Version: 7.2.0.0.beta1 / LibreOffice Community
Build ID: c6974f7afec4cd5195617ae48c6ef9aacfe85ddd
CPU threads: 8; OS: Linux 4.15; UI render: default; VCL: gtk3
Locale: en-AU (en_AU.UTF-8); UI: en-US
Calc: threaded
Comment 4 Justin L 2021-11-10 07:23:12 UTC
Easy fix. Must has slipped past Eike's radar.
http://gerrit.libreoffice.org/c/core/+/124948
Comment 5 Justin L 2021-11-10 08:01:47 UTC
My minimum steps to reproduce:
1.) open Muestreo.ods and switch to Hoja1 tab
2.) Ctrl-shift-home to select the from A1171 to A1
3.) Data - Statistics - Sampling and select Random sampling method
4.) type 10,000 in the sample size.
5.) click in "Results to:" and see what happens to sample size.

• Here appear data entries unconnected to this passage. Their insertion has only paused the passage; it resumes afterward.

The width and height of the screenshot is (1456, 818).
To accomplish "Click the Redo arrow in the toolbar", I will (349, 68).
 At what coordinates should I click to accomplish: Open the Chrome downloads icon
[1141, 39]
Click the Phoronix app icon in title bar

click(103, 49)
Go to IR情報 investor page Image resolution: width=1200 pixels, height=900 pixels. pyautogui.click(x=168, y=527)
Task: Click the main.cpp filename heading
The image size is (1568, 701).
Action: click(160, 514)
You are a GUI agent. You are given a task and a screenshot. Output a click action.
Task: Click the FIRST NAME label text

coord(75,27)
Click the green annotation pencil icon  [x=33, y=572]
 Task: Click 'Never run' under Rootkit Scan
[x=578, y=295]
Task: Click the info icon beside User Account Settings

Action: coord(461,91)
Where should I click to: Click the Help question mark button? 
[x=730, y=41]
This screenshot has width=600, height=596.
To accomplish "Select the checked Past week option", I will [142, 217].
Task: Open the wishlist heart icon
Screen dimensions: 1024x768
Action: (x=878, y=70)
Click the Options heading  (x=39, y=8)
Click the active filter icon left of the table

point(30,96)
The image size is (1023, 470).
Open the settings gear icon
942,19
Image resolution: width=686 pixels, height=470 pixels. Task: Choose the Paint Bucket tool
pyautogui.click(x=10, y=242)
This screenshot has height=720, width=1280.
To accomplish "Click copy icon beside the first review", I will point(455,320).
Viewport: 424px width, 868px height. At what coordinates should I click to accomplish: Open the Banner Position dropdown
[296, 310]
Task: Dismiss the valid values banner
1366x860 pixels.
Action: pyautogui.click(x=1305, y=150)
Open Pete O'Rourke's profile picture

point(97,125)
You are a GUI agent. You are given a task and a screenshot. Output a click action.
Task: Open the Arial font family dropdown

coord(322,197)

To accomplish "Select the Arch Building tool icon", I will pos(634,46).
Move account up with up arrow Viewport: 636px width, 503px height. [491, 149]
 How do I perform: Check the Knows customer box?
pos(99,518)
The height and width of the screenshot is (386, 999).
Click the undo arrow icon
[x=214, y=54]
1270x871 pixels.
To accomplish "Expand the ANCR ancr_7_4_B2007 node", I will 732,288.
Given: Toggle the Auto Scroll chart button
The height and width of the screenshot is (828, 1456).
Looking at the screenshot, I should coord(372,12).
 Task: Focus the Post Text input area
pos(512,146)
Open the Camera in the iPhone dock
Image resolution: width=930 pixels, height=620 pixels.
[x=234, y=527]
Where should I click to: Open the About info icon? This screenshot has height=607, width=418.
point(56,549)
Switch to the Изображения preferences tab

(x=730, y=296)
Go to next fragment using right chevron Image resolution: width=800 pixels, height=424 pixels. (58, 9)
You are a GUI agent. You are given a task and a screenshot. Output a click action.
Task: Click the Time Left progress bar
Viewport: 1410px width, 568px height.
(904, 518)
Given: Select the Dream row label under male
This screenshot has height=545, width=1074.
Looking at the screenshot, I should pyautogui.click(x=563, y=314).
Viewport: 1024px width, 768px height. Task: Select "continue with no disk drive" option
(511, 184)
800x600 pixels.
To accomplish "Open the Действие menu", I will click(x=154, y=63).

It was changing to 100.  With the patch in place it changes to 1171.
Comment 6 Commit Notification 2021-11-11 12:59:29 UTC
Justin Luth committed a patch related to this issue.
It has been pushed to "master":

https://git.libreoffice.org/core/commit/eb50d356ffbe5bd2e3de9ac574ddf28ce4e034ad

tdf#142986 sc sampling: allow more than default (100) samples

It will be available in 7.3.0.

The patch should be included in the daily builds available at
https://dev-builds.libreoffice.org/daily/ in the next 24-48 hours. More
information about daily builds can be found at:
https://wiki.documentfoundation.org/Testing_Daily_Builds

Affected users are encouraged to test the fix and report feedback.
Comment 7 Commit Notification 2021-11-11 15:06:26 UTC
Xisco Fauli committed a patch related to this issue.
It has been pushed to "master":

https://git.libreoffice.org/core/commit/fd06044c0178bb7724a735c233aa698e2dcea096

tdf#142986: sc: Add UItest

It will be available in 7.3.0.

The patch should be included in the daily builds available at
https://dev-builds.libreoffice.org/daily/ in the next 24-48 hours. More
information about daily builds can be found at:
https://wiki.documentfoundation.org/Testing_Daily_Builds

Affected users are encouraged to test the fix and report feedback.
Comment 8 Commit Notification 2021-11-11 15:27:51 UTC
Justin Luth committed a patch related to this issue.
It has been pushed to "libreoffice-7-2":

https://git.libreoffice.org/core/commit/62d82a9a4108f715cf1a2bf15205adc28e9fd31a

tdf#142986 sc sampling: allow more than default (100) samples

It will be available in 7.2.4.

The patch should be included in the daily builds available at
https://dev-builds.libreoffice.org/daily/ in the next 24-48 hours. More
information about daily builds can be found at:
https://wiki.documentfoundation.org/Testing_Daily_Builds

Affected users are encouraged to test the fix and report feedback.
Comment 9 Commit Notification 2021-11-13 05:35:22 UTC
Justin Luth committed a patch related to this issue.
It has been pushed to "libreoffice-7-2-3":

https://git.libreoffice.org/core/commit/b89853d017f862de9dfadcf9efdbcf7d68feb945

tdf#142986 sc sampling: allow more than default (100) samples

It will be available in 7.2.3.

The patch should be included in the daily builds available at
https://dev-builds.libreoffice.org/daily/ in the next 24-48 hours. More
information about daily builds can be found at:
https://wiki.documentfoundation.org/Testing_Daily_Builds

Affected users are encouraged to test the fix and report feedback.